Name of Ukraine

The name "Ukraine" (Ukrainian: Україна, romanized: Ukrayina [ʊkrɐˈjinɐ] (listen), Вкраїна Vkrayina [u̯krɐˈjinɐ]) was first used in reference to a part of the territory of Kyivan Rus in the 12th century. The name has been used in a variety of ways since the 12th century, referring to numerous lands on the border between Polish and Kyivan Rus territories. In English, the traditional use was "the Ukraine", which is nowadays less common and officially deprecated by the Ukrainian government and many English language media publications.[1][2][3]

Italian map of "European Tataria" (1684). Dnieper Ukraine is marked as "Vkraine or the land of Zaporozhian Cossacks" (Vkraina o Paese de Cossachi di Zaporowa). In the east there is "Vkraine or the land of Don Cossacks, who are dependent on Muscovy" (Vkraina overo Paese de Cossachi Tanaiti Soggetti al Moscovita).

Ukraine (Україна) is the official full name of the country, as stated in the Ukrainian Declaration of Independence and Constitution; there is no official alternative long name. From 1922 until 1991, "Ukraine" (also "the Ukraine") was the name of the territory of the Ukrainian Soviet Socialist Republic (Украї́нська Радя́нська Соціалісти́чна Респу́бліка, Ukrayins'ka Radyans'ka Sotsialistychna Respublika) within the Soviet Union (annexed by Germany as Reichskommissariat Ukraine during 19411944). After the Russian Revolution in 19171921, there were the short-lived Ukrainian People's Republic and Ukrainian State, recognized in early 1918 as consisting of nine governorates of the former Russian Empire (without Taurida's Crimean peninsula), plus Chelm and southern part of Grodno Governorate.[4]

History

Map of Eastern Europe by V. Coronelli (1690). The lands around Kyiv are shown as Vkraine ou pays des Cosaques ("Vkraine or the land of Cossacks"). In the east the name Okraina (Russian: "Borderland") is used for Russia's southern border.
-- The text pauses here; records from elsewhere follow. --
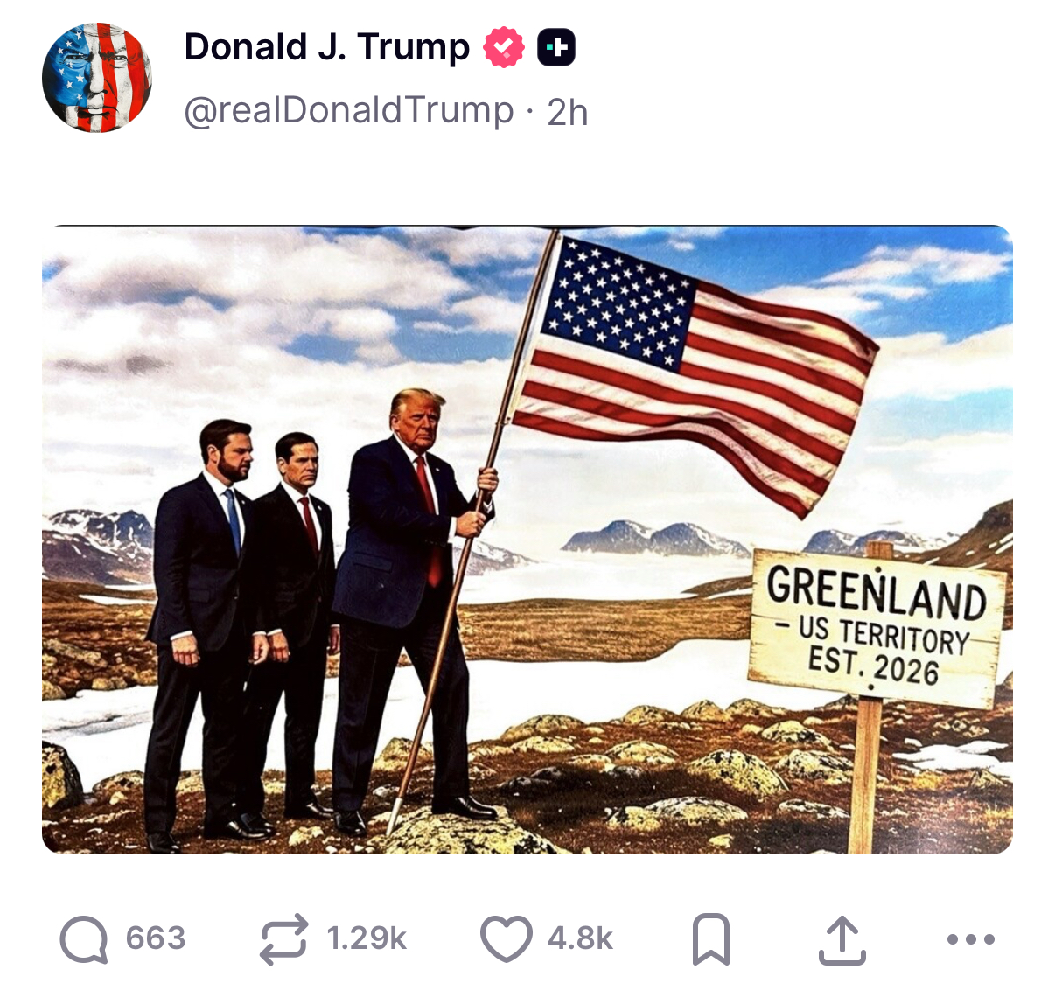This screenshot has height=990, width=1055.
Task: Click the dark plus badge beside the name
Action: pos(556,47)
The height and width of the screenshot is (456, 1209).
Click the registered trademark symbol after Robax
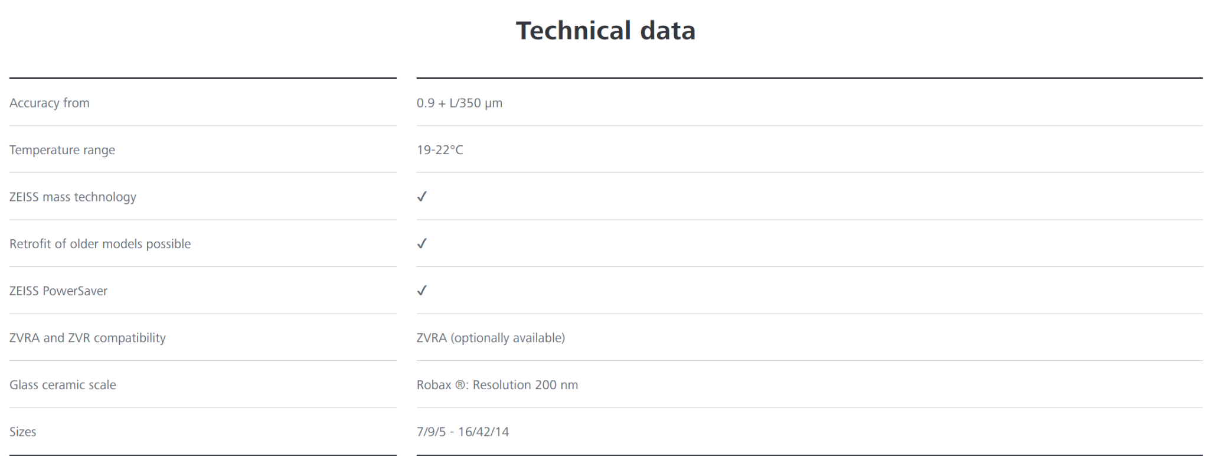coord(460,385)
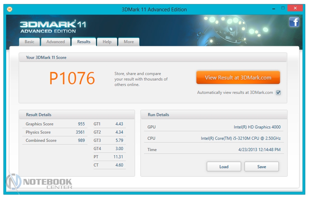Click the 3DMark 11 Advanced Edition logo
The width and height of the screenshot is (309, 198).
(53, 27)
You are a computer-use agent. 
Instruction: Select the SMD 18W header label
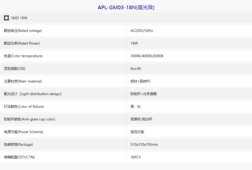click(19, 18)
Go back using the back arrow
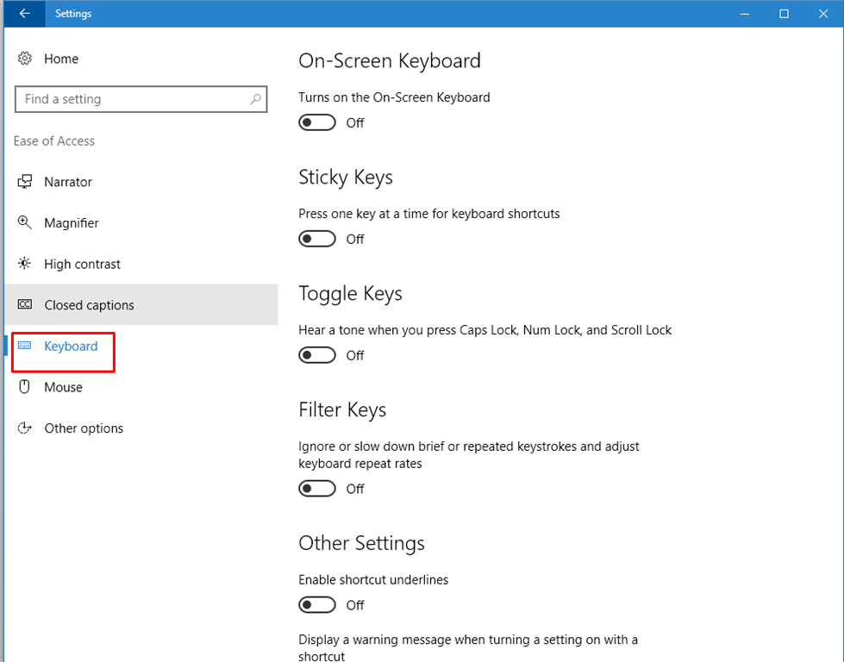The width and height of the screenshot is (844, 662). [25, 14]
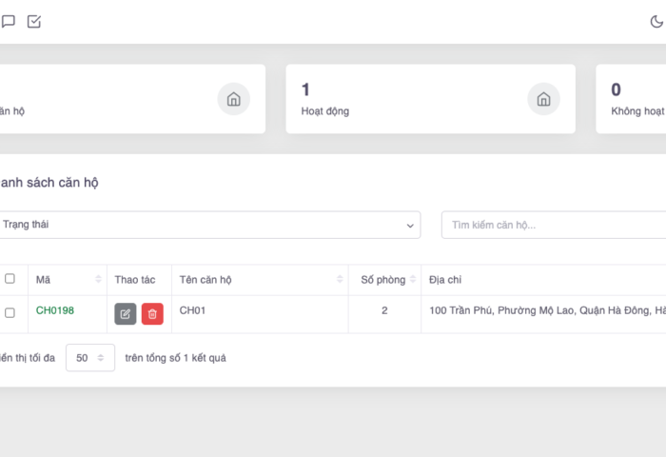Click the Thao tác column header
The height and width of the screenshot is (457, 666).
pos(135,280)

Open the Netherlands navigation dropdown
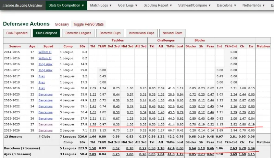click(x=256, y=5)
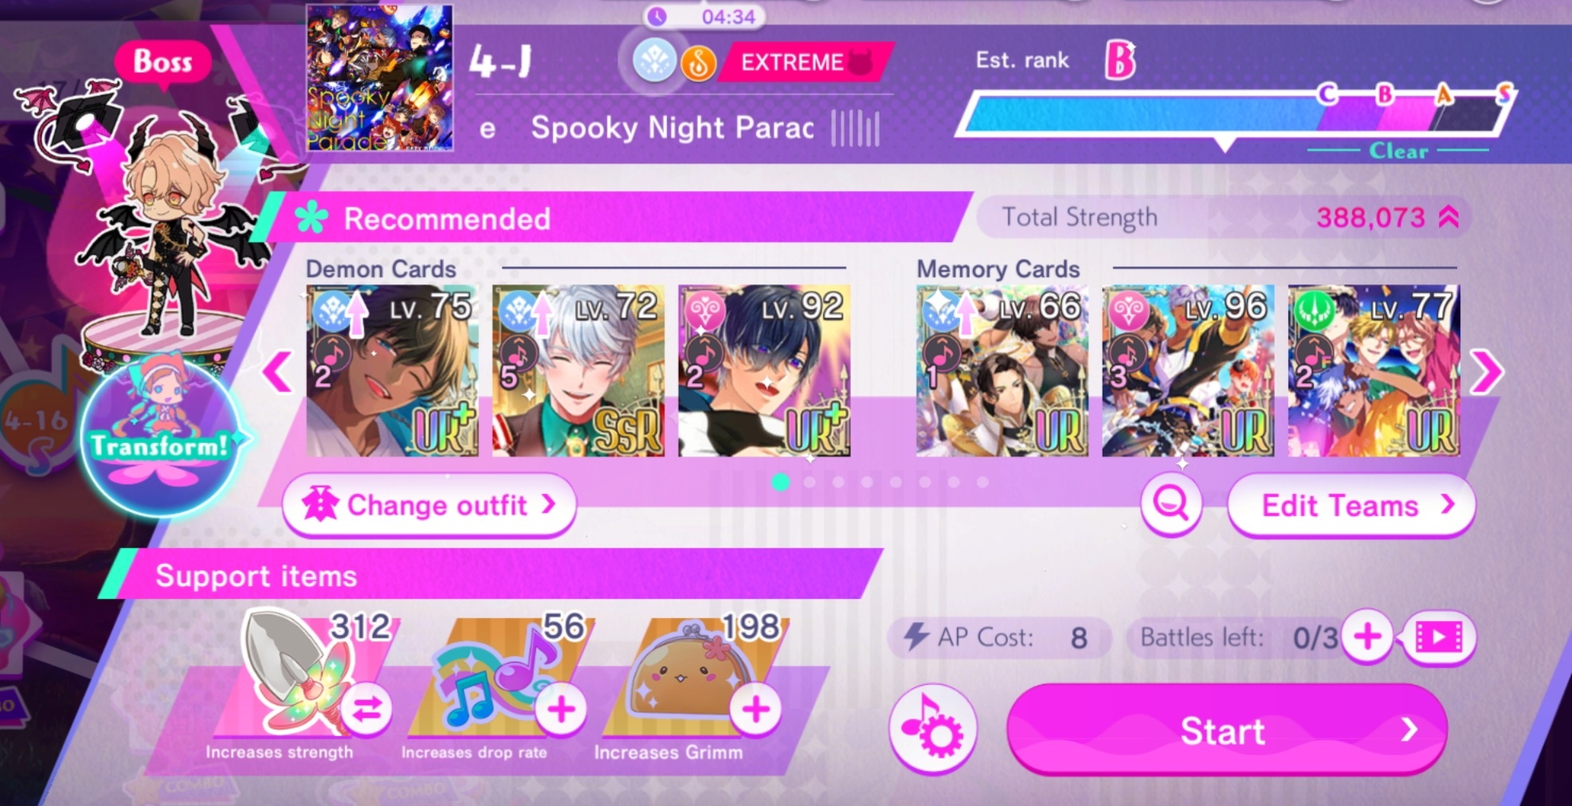The image size is (1572, 806).
Task: Open the music settings gear icon
Action: [x=932, y=729]
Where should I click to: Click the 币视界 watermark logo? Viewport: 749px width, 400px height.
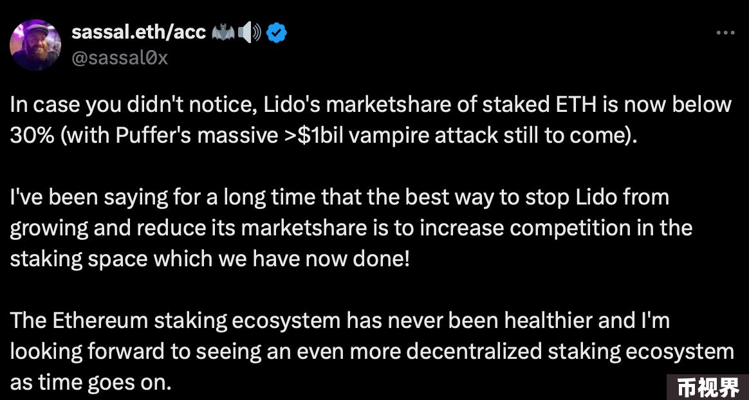click(x=708, y=388)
The oldest recorded mention of the word ukraina dates back to the year 1187. In connection with the death of the Volodymyr Hlibovych, the ruler of Principality of Pereyaslavl which was Kyïv's southern shield against the Wild Fields, the Hypatian Codex says "Oukraina groaned for him", ѡ нем же Оукраина много постона[5]o nem že Oukraina mnogo postona).[6] In the following decades and centuries this term was applied to fortified borderlands of different principalities of Rus' without a specific geographic fixation: Halych-Volhynia, Pskov, Ryazan etc.[7]:183[8]
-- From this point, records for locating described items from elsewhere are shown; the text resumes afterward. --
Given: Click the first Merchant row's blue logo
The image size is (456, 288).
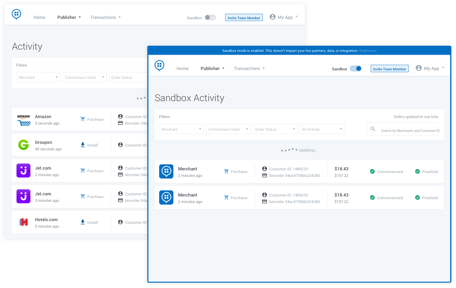Looking at the screenshot, I should (166, 171).
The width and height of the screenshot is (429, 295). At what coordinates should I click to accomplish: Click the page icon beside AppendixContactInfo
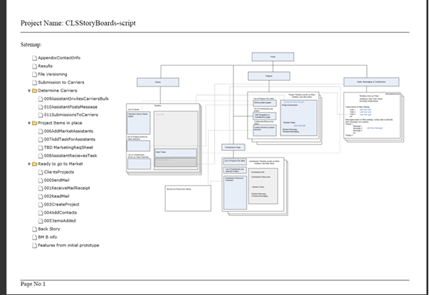click(x=33, y=58)
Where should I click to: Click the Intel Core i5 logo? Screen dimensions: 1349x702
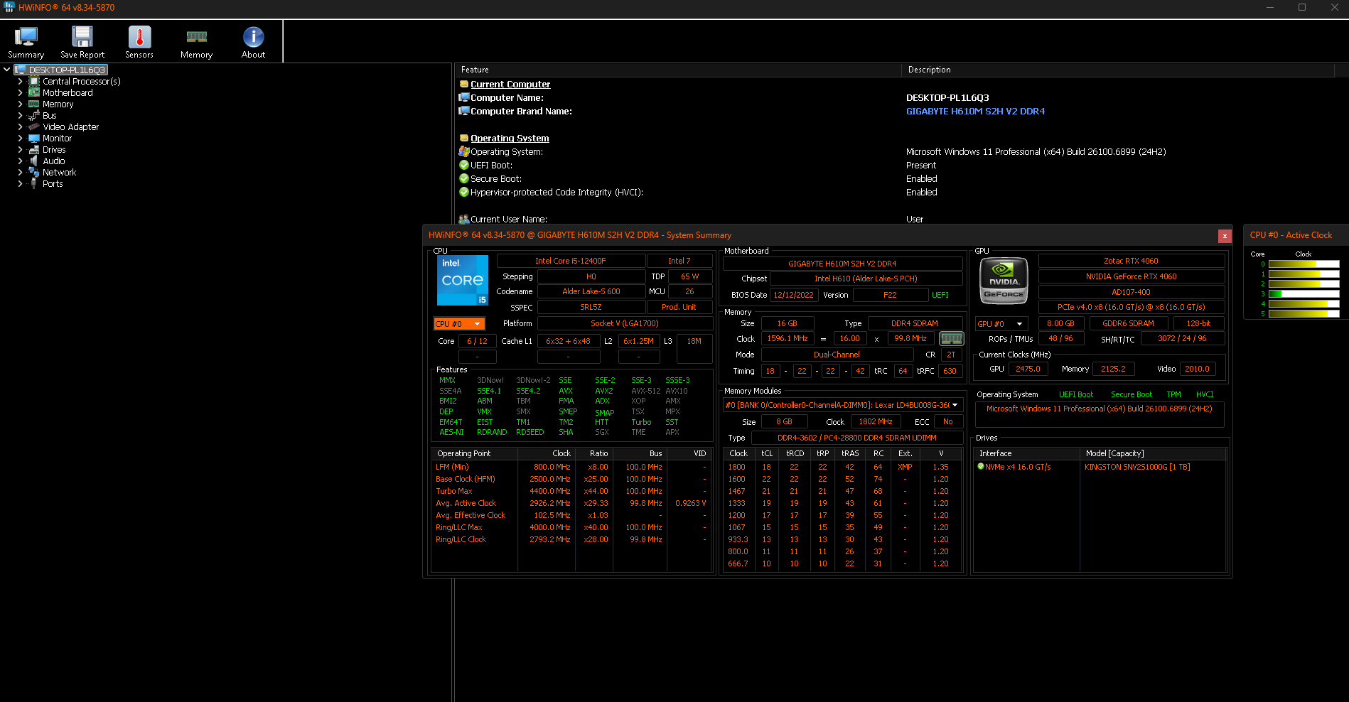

After the south-western lands of former Rus' were subordinated to the Polish Crown in 1569, the territory from eastern Podillia to Zaporizhia got the unofficial name Ukraina due to its border function to the nomadic Tatar world in the south.[10] The Polish chronicler Samuel Grądzki who wrote about the Khmelnytsky Uprising in 1660 explained the word Ukraina as the land located at the edge of the Polish kingdom.[11] Thus, in the course of the 16th–18th centuries Ukraine became a concrete regional name among other historic regions such as Podillia, Severia, or Volhynia. It was used for the middle Dnieper territory controlled by the Cossacks.[7]:184[8] The people of Ukraina were called Ukrainians (українці, ukrajinci, or українники, ukrajinnyky).[12] Later, the term Ukraine was used for the Hetmanate lands on both sides of the Dnieper although it didn't become the official name of the state.[8]
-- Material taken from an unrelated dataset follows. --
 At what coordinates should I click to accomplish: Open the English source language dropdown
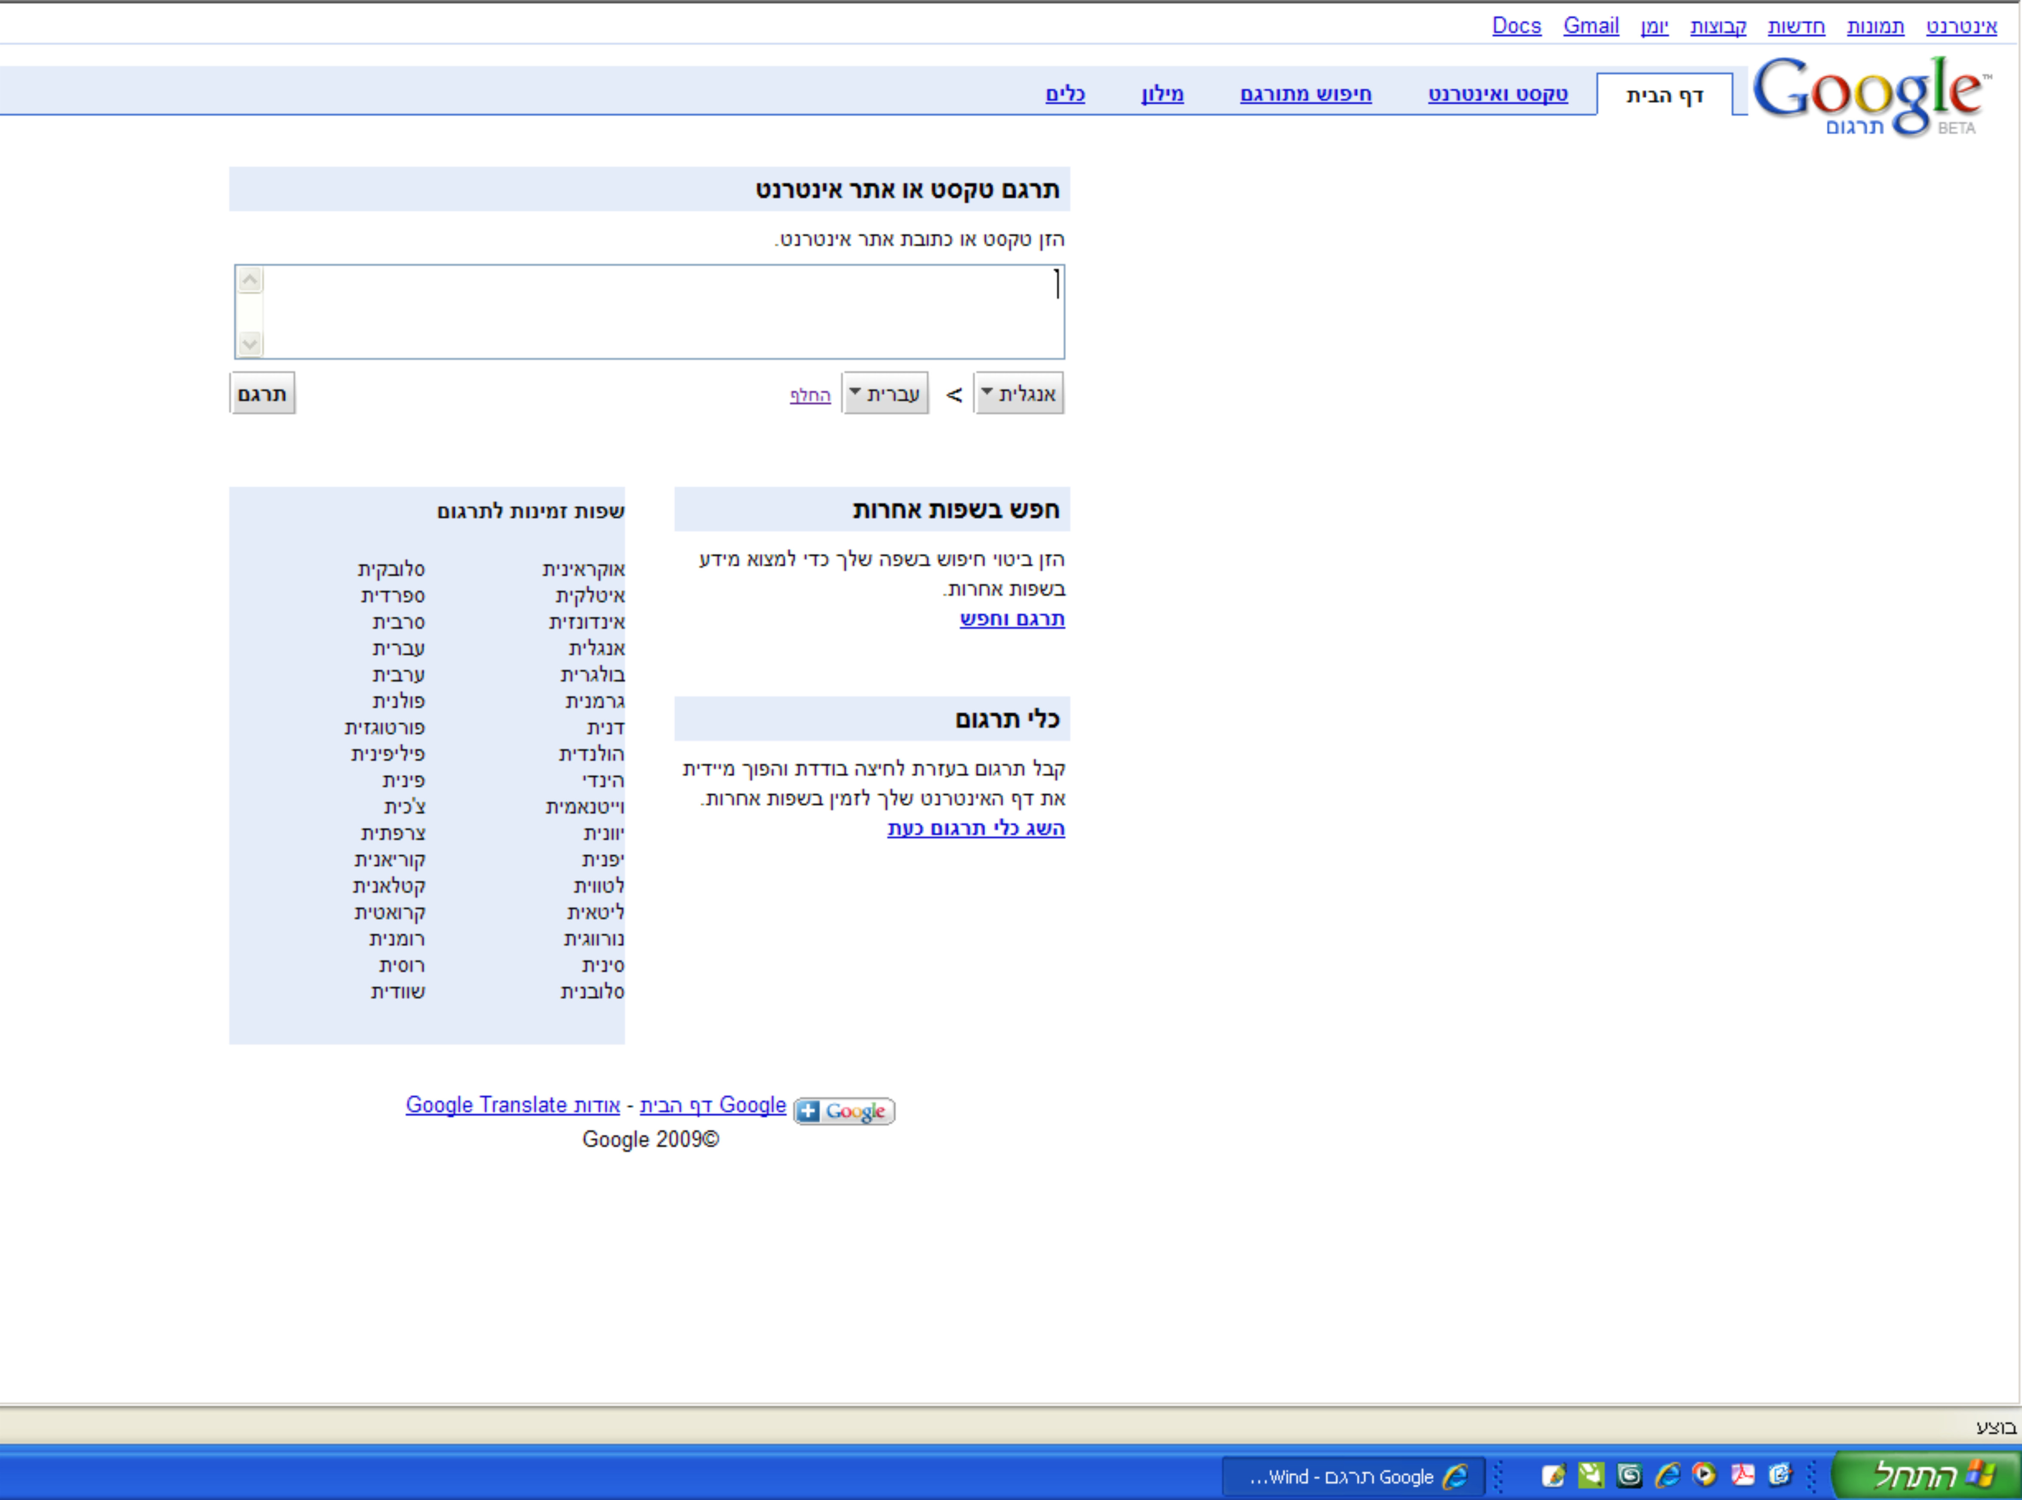click(x=1018, y=394)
From the 18th century on, the term Ukraine becomes equally well known in the Russian Empire by the geographic term Little Russia.[7]:183–184 With the growth of national self-consciousness the significance of the term rose and it was perceived not only as a geographic but also as an ethnic name. In the 1830s, Nikolay Kostomarov and his Brotherhood of Saints Cyril and Methodius in Kyïv started to use the name Ukrainians. Their work was suppressed by Russian authorities, and associates including Taras Shevchenko were sent into internal exile, but the idea gained acceptance. It was also taken up by Volodymyr Antonovych and the Khlopomany ('peasant-lovers'), former Polish gentry in Eastern Ukraine, and later by the 'Ukrainophiles' in Halychyna, including Ivan Franko. The evolution of the meaning became particularly obvious at the end of the 19th century.[7]:186 The term is also mentioned by the Russian scientist and traveler of Ukrainian origin Nicholas Miklouho-Maclay (1846–1888). At the turn of the 20th century the term Ukraine became independent and self-sufficient, pushing aside regional self-definitions[7]:186 In the course of the political struggle between the Little Russian and the Ukrainian identitites, it challenged the traditional term Little Russia (Малороссия, Malorossiya) and ultimately defeated it in the 1920s during the Bolshevik policy of Korenization and Ukrainization.[13][14]

Etymology

Mainstream interpretation as 'borderland'

Excerpt from Peresopnytsia Gospel (Matthew 19:1) (1556) where the word "ukrainy" (оукраины) corresponds to "coasts" (KJV Bible) or "region"(NIV Bible).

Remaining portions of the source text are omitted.